Eventually Ledeen became a figure of suspicion for some of the White House officials who knew of the initiative. Memos turned up by the Tower Commission showed that Lt. Col. Oliver North thought Ledeen might be secretly cooperating with Mr. Ghorbanifar because of some ``financial arrangement.''

This is a charge that Ledeen has strenuously denied since it first surfaced. Asked if he ever benefited from the Iran-contra deals he says flatly ``no.'' His role, for the most part, was simply that of a ``message carrier,'' he says.

However, Ledeen is perhaps the only person on the US side of the affair to defend Ghorbanifar, a shadowy figure that former NSC head Robert McFarlane and others have called a liar and an opportunist. ``Ghorbanifar is a complex person,'' says Ledeen, who calls him a friend.

Colonel North thought that Ghorbanifar was an Israeli intelligence agent. Ledeen says that when he first met him that he, too, thought Ghorbanifar was an agent - but a Soviet one. ``I thought he was KGB. I was full of the darkest suspicions,'' he says.
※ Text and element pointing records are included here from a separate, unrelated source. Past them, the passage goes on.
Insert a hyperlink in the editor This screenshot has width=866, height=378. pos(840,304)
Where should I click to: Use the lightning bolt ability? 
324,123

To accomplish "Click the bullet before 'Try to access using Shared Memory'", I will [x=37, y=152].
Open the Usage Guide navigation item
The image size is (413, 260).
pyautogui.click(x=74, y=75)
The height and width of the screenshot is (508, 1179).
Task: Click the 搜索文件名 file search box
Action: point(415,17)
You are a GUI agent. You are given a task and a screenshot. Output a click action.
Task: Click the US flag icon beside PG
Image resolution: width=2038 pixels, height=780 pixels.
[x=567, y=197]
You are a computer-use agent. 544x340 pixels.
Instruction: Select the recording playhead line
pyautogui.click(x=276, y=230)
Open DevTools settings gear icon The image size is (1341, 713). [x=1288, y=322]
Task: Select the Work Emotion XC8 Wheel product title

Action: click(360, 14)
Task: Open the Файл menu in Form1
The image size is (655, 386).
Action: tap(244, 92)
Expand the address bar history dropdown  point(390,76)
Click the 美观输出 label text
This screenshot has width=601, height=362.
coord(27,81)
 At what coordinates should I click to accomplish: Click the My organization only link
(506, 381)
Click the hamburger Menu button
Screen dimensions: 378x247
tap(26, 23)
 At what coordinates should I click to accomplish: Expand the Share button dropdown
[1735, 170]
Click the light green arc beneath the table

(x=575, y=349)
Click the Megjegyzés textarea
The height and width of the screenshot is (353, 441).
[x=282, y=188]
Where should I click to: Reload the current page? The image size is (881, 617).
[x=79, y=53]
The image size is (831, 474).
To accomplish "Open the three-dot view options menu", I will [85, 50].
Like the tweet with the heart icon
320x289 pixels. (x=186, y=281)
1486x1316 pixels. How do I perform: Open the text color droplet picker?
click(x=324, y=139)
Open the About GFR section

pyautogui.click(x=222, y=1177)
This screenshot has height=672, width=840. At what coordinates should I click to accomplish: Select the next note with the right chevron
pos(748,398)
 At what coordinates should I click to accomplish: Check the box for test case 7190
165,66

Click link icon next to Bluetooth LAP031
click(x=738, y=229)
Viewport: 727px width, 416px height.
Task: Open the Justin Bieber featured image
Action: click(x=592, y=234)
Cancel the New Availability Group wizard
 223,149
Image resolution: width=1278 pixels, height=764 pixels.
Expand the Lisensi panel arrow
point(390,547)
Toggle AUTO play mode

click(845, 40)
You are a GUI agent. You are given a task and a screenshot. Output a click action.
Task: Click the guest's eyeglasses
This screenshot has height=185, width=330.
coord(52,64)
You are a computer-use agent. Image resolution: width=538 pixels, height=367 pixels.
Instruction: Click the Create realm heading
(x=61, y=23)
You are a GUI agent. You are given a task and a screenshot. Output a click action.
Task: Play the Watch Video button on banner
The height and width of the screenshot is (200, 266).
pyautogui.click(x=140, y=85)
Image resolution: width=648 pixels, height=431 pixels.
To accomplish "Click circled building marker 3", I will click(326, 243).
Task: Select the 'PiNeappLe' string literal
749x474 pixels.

But these suspicions eventually moderated as it became clear that the Iranian businessman could really deliver what he said he could deliver - access to top officials in Tehran.

For all that Mr. McFarlane and others complained about him, Ghorbanifar was a constant presence in the Iran-contra affair almost to the end, Ledeen points out.

When Ghorbanifar was shuffled off the side, and the US began trying to deal with Iran through a second channel, those new dealings were exposed. Ledeen feels there is a relationship in these events - that Ghorbanifar had a hand in leaking the story. The US made a mistake in throwing away a middleman who knew so much, says the ex-NSC consultant.

Ledeen also claims the second channel was a mistake in that it also angered Iranian officials who had been involved in the deal but were now shut out. The second channel focused on only one faction of what Ledeen prefers to call Iranian ``realists,'' not ``moderates.''

In the end, the Iranian initiative turned out to have been ``a frightful mistake,'' according to Ledeen. The chance to explore the possibilities for a new political relationship with Iran were simply ground underfoot in the White House race to trade arms for hostages, he says.

McFarlane has rebutted Ledeen's statements that he was always against using arms as the currency for dealings with Iran. It was Ledeen, said McFarlane in a letter to the Wall Street Journal, who consistently presented ``the most outrageous Iranian demands for arms.''

Though Ledeen was not aware at the time that funds from the arms sales were being diverted to aid the Nicaraguan contras, he now sees this as a major force distorting the Iran side of the initiative.

``I am certain that at one point we ended up continuing to trade arms for hostages, just to keep money flowing to Central America,'' he says.